Trump’s visit to the huge site that commemorates four US presidents was a violation of the historic treaties that the US government had signed with Native Americans that were meant to govern the sacred Black Hills, the Oglala tribal president said, adding that Trump should have asked permission for the trip from the seven Sioux tribal governments.
“The lands on which that mountain is carved and the lands he’s about to visit belong to the Great Sioux nation under a treaty signed in 1851 and the Fort Laramie Treaty of 1868 and I have to tell him he doesn’t have permission from its original sovereign owners to enter the territory at this time,” Bear Runner said.
The 1868 treaty acknowledged Sioux sovereignty over the Black Hills in perpetuity but after gold was discovered in the area the federal government forced the Sioux to relinquish this part of their reservation. In 1980, the US supreme court ruled that tribal lands covered by the treaty had been taken from the Sioux illegally.
The Sioux were given the land by treaty, the US ignored the treaty till the Supreme Court said, in 1980, that the land properly belonged to the Sioux per the treaty. By that point the monument existed.
It’s a National Memorial run by the Park Service. If the Sioux actually owned the land they wouldn’t have to call for it to be destroyed. They could just do it.
The SCOTUS ordered the US to pay compensation for the land. The US offered a cash settlement that was rejected by the Oglala Sioux. They are demanding return of the land.
Yes I know it’s the Daily Mail.
n 1980, the Supreme Court ruled that the land was seized illegally and ordered the government to pay compensation. The Sioux, however, rejected the money, calling for the return of the now public lands.

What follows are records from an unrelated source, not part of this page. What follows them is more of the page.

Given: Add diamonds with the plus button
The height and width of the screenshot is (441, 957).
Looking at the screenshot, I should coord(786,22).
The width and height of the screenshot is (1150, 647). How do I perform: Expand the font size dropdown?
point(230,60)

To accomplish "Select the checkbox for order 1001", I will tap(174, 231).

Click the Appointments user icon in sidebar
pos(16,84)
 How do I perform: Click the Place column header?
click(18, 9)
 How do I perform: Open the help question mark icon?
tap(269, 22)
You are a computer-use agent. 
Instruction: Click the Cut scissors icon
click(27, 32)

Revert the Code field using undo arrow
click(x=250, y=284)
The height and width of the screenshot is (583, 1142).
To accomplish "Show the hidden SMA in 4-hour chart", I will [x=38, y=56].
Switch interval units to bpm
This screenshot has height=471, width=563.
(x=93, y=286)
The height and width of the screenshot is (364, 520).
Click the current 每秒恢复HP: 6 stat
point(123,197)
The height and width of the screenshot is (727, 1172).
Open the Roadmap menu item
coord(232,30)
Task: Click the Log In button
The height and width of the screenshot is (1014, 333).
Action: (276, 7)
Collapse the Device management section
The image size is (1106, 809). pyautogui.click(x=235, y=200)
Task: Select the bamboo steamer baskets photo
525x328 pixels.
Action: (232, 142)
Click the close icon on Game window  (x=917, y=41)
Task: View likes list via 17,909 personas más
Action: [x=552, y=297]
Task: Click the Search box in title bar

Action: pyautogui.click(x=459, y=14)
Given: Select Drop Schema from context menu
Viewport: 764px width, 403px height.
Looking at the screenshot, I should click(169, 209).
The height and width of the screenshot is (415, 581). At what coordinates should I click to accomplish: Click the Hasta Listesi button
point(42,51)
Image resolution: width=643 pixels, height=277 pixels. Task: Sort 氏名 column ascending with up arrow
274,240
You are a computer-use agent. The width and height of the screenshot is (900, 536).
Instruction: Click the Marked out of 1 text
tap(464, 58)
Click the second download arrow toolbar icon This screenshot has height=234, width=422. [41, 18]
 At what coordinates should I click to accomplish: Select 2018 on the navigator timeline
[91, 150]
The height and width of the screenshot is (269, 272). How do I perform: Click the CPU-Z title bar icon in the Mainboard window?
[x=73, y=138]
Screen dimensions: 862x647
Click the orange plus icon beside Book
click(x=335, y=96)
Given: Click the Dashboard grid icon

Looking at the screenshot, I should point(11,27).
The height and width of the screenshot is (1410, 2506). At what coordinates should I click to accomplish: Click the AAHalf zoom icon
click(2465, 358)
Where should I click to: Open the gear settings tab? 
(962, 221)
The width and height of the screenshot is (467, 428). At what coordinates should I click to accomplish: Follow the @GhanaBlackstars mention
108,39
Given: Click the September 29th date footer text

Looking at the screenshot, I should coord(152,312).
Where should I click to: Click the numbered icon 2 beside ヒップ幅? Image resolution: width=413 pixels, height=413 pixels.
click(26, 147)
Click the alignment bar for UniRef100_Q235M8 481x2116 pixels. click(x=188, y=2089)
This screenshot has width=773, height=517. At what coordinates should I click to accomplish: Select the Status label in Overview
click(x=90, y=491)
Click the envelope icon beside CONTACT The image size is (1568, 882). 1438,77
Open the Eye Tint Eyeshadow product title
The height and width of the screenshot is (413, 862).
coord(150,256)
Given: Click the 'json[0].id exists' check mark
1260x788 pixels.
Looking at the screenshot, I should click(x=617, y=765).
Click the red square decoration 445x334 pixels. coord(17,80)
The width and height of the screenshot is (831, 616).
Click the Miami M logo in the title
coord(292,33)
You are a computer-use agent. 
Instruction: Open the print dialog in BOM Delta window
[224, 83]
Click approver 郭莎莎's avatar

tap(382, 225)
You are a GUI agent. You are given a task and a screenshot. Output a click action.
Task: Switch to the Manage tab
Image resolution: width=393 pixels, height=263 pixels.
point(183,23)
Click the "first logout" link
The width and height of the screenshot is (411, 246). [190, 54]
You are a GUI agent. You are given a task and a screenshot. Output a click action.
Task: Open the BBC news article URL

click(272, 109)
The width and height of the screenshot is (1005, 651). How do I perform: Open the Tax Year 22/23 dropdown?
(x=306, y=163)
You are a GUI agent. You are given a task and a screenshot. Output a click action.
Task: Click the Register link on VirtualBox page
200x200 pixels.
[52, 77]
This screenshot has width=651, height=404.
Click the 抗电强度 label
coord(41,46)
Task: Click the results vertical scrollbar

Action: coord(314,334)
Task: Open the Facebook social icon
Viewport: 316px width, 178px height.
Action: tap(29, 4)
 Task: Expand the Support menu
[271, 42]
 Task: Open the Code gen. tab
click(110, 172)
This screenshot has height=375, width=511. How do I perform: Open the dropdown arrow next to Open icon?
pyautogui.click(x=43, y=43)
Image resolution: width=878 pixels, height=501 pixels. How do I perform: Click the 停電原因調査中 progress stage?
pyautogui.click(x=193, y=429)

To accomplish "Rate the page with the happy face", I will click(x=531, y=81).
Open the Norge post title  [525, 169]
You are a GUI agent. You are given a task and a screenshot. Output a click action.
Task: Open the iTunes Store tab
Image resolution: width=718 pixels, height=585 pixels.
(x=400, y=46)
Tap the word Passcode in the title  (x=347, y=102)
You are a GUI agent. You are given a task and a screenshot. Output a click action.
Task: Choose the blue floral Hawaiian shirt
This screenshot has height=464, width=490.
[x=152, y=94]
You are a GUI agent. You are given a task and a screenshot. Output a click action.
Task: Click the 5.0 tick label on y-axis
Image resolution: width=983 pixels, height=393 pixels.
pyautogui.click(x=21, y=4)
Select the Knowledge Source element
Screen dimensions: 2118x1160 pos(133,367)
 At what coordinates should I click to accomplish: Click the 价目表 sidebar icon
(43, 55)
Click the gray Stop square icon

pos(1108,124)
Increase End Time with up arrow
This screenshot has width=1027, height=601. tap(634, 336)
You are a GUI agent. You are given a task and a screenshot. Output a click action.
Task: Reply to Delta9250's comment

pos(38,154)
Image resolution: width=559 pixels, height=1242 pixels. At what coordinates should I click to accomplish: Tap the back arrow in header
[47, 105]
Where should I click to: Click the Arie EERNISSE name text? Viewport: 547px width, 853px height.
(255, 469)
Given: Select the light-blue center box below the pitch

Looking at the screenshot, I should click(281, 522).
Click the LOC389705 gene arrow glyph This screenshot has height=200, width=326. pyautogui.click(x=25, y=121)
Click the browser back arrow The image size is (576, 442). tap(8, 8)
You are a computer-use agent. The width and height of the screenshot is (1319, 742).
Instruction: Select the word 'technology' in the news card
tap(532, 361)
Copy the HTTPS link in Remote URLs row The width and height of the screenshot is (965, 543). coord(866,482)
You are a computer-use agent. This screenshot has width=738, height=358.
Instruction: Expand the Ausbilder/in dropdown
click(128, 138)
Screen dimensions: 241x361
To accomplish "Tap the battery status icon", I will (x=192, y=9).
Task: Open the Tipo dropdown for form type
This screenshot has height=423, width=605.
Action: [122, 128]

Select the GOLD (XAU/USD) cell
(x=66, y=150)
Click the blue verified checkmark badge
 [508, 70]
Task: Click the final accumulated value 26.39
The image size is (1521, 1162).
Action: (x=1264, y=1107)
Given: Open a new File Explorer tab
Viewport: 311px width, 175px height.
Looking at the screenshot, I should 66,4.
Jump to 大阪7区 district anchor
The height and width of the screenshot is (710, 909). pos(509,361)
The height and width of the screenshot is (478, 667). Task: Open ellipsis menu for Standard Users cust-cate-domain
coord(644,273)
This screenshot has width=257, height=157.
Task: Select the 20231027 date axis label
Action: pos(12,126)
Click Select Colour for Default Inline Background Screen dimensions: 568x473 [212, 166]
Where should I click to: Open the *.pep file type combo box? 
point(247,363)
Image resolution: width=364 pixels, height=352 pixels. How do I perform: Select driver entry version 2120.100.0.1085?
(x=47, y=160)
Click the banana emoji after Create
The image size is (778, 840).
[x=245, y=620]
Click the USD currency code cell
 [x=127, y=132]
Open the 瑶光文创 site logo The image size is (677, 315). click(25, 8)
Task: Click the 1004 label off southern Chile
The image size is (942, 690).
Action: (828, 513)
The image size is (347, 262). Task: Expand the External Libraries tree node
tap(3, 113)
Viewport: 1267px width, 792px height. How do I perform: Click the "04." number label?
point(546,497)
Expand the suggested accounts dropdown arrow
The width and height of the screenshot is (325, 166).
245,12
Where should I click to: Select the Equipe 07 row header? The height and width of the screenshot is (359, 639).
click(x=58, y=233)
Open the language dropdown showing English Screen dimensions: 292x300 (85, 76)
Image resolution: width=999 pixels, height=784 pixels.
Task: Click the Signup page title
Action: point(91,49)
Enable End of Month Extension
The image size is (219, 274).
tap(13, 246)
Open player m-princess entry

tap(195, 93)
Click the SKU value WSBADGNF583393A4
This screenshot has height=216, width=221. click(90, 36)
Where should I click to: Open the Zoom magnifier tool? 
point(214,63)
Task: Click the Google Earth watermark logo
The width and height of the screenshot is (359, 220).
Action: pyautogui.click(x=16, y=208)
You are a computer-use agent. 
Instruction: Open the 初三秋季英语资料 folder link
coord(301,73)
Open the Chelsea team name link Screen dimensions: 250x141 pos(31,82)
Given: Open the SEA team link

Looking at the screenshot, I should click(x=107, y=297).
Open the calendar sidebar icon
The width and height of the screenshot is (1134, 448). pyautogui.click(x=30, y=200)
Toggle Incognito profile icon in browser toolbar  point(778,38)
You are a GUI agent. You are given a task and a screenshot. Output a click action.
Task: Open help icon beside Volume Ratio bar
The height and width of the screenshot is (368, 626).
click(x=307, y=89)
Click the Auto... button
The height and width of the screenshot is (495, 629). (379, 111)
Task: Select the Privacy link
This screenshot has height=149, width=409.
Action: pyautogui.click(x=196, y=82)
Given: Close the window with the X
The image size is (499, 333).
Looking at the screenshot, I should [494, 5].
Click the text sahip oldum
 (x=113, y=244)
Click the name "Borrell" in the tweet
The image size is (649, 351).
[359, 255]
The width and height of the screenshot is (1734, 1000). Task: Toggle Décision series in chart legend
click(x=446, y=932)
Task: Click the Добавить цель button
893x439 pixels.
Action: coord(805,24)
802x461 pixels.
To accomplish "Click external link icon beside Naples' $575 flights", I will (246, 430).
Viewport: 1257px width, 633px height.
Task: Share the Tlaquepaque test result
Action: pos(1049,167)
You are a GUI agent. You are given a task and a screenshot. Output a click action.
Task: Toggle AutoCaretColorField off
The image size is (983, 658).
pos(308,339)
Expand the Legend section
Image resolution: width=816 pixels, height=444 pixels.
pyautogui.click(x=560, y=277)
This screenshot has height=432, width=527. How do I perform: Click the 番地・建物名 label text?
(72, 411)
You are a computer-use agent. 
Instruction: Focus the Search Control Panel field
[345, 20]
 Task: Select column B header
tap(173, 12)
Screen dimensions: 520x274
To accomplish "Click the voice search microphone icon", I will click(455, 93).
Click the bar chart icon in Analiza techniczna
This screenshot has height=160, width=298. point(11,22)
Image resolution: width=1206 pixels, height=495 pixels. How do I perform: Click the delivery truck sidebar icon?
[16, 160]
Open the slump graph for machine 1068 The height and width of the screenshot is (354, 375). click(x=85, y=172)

I don’t feel that’s the right interpretation of what the Supreme Court ruled. The Court didn’t overturn the treaty and return ownership of the disputed territory to the Sioux. What they ruled was that Congress had not paid fair compensation to the Sioux for the territory and directed Congress to make that payment.
The Sioux have refused to accept the payment and argue that because they have not accepted payment, they retain ownership. But I don’t think that’s a valid legal argument. The government has the power of eminent domain, which means it can take property even if the owners don’t want to sell. Refusing to accept the offered payment does not negate the taking of the property.
Don’t you have to go to court to take land via eminent domain? Was that done here?
And since when is refusing an offer mean you lose control of your property? If the US government sent someone to your door, handed you $10 and told you to get out have you lost control of your property because an offer was made so it does not matter if you refuse that offer?
It was their land by treaty. The US took it improperly. The US Constitution says:
This Constitution, and the laws of the United States which shall be made in pursuance thereof; and all treaties made, or which shall be made, under the authority of the United States, shall be the supreme law of the land; and the judges in every state shall be bound thereby, anything in the Constitution or laws of any State to the contrary notwithstanding.
Congress is required to pay you fair compensation. You would almost certainly win a court case arguing that ten dollars is not the value of your property. But that just means you would get a better offer. It does not mean you would get your property back.
The Sioux Nation was a foreign entity. US law didnt apply to them. Only the terms of the treaty mattered. I’m not sure that ED would even apply to any NA land today because they are separate political entities created by treaty.
But the courts didnt. The US was ordered to pay a cash equivalent. Lots of that land had become cities and were in private hands. Giving back the land would have caused lots of dislocation. There are similar issues in Maine.